The Awakening, written by Kate Chopin, tells the story of a woman, Edna Pontellier, who transforms herself from an obedient housewife to a person who, is alive with strength of character and emotions which she no longer has to repress. Playing the role of a wealthy New Orleans housewife, Edna searches for fulfillment in her customary 19 th century life, where the Creole society had high expectations of their women. Even with children, a generous husband, and financial stability, Edna finds herself wanting more from life. In the novel, two women friends of Edna, Adele Ratignole and Mademoiselle Reitz signify her awakening and the consequences of her new found self. Edna was attracted to both women for their prospective connection to the two existences within which Edna struggles to find herself. Adele Ratignolle is Edna's close friend and confidante, but the two women are nothing alike.
Adele is the perfect housewife and mother; she is the epitome of what a Creole woman and mother ought to be. She lives her life for her children, always being sure that they are properly cared for, clothed, and educated. Unlike Adele whose life is fulfilled through loving and caring for her children, Edna is "fond of her children in an uneven, impulsive way" (Chopin, p. 18).
They are not enough to justify her life. Adele could not understand how Edna could say that she "would never sacrifice herself for her children, or for anyone" (Chopin, p. 47). Edna's being is taking on a new importance in her life. She is starting to realize just how important it is to be true to herself. She has never done that before.
She went along with the way things were supposed to be, holding her socials and tending to her house until she became aware that she needed more from her life. The person whom Edna truly admires is Mademoiselle Reitz, who is a brilliant pianist. Her talent is somewhat lost on the other people on the island. The cannot appreciate her artistry, as does Edna because Mademoiselle Reitz does not fit their idea of what a proper woman should be; she is eccentric and bold.
Her music touches Edna to the very core of her being. Something inside her is stirred, and she feels alive like never before in her life. Edna respects Mademoiselle Reitz because she has the courage to be different. It is Mademoiselle's music that starts to "awaken" Edna and allows her to see the beauty and passion in life.
An amazing transformation takes place in Edna throughout the course of a few months. The people with whom she interacts and the culture in which she is submersed play a significant role in her "awakening." Edna is able to break away from the restraining world of Adele in which she will never find her place.
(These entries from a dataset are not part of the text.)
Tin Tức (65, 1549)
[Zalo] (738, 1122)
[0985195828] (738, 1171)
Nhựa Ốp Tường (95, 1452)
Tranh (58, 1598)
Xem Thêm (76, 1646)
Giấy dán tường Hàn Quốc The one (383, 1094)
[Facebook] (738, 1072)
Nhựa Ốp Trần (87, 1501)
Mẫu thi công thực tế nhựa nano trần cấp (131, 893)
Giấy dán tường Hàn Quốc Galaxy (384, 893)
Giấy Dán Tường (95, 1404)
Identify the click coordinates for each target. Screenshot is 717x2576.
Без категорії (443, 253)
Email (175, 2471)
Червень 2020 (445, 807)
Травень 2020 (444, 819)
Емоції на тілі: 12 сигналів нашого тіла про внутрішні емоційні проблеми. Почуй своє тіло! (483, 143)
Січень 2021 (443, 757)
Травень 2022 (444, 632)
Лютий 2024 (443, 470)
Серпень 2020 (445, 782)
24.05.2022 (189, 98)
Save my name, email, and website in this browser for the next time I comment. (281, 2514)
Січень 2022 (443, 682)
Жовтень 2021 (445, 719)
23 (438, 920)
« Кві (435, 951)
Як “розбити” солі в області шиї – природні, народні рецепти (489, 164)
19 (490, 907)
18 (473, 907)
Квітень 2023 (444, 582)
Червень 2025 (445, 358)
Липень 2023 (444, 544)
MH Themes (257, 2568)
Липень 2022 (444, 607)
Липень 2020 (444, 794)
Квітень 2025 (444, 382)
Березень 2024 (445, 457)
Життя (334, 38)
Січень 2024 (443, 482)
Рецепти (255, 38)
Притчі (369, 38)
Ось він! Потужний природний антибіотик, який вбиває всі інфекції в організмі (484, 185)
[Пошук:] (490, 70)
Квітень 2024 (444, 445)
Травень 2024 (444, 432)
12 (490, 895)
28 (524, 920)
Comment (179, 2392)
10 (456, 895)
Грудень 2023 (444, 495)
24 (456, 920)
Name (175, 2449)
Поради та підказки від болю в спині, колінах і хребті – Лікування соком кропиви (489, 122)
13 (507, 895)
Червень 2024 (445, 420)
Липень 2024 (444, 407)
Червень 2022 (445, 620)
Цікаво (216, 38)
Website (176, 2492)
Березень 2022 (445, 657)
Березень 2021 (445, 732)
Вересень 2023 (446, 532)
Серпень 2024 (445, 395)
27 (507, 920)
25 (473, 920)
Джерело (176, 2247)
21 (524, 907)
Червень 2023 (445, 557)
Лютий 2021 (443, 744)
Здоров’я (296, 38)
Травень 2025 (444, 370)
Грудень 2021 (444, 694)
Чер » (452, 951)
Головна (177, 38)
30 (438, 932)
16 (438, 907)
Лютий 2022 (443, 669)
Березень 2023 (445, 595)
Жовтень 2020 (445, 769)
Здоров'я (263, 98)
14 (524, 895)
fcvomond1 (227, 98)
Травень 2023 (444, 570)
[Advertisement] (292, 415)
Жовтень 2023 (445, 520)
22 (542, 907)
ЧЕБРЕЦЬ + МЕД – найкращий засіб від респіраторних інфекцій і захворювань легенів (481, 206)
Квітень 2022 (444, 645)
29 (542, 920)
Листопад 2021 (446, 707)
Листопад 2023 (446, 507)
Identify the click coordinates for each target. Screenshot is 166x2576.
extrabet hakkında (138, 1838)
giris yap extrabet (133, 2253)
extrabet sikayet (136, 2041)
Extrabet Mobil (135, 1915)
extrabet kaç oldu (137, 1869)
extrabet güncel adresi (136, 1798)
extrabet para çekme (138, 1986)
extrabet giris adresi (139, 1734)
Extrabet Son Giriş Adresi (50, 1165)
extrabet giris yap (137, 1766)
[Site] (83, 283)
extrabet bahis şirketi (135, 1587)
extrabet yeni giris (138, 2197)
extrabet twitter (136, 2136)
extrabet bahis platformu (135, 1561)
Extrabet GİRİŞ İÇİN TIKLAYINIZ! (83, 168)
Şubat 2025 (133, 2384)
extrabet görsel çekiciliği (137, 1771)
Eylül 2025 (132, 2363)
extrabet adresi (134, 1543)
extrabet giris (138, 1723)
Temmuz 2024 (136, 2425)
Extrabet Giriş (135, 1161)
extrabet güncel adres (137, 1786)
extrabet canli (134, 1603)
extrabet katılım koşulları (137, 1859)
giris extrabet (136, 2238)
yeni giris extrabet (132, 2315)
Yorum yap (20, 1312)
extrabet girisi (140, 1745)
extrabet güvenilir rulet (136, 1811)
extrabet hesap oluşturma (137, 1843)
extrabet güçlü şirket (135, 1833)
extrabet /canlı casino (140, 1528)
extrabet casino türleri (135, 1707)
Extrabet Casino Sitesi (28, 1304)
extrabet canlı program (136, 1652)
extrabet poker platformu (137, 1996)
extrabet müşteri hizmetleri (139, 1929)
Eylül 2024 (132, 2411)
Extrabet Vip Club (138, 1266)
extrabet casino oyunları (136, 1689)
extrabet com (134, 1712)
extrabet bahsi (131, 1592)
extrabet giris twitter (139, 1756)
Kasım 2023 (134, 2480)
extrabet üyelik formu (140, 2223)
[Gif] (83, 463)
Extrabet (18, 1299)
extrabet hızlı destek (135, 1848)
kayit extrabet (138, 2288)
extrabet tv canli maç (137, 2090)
Stirred by the magic and intrigue of Mademoiselle Reitz's world, she finds the strength to reach for that, which is real for her, and she allows her true being to shine. In the beginning of her search for herself, Adele was what Edna wished she could be, but knew she could never be. Adele was very beautiful and had an adoring husband and adored her children. It seemed that without them she would cease to exist.
At the end, Edna felt sorry for Adele, and goes on to say that she pities her blind contentment and the fact that she will never have a taste of lifes delirium. The lifestyle of Mademoiselle Reitz was similar to the one of which Edna dream for herself. She was a free spirit who did not agree with oppression of women at that time. Mademoiselle Reitz lives in a world in which a woman is her own woman and lives for herself, stands up to the world and insists on having life on her terms. In return for this free lifestyle she was looked upon as being weird and mentally disturbed.
According to the Creole society something was definitely wrong with a woman who did not care what others thought and whom chose her own path in life. In the end, Edna Pontellier discovered a need for a world in between the two extremes of Adele and Mademoiselle Reitz existence. She could become the wife / mother , as Adele personified, or the lonely, bitter artist as Mademoiselle Reitz, but she saw nothing in between. Edna's suicide is a result of her desire not to think of the consequences because those consequences are so unattractive. She does not want to be like Adele or Mademoiselle Reitz. She wants an undefined, unexpressed, ineffable life that she cannot articulate or shape.
Rather than live one of these options, or live a life that society dictates, Edna chooses to live self-forgetfully in the moment. In following this unexpressed creed, Edna knowingly places herself in a position where the consequences of her swimming out are inescapable. 320.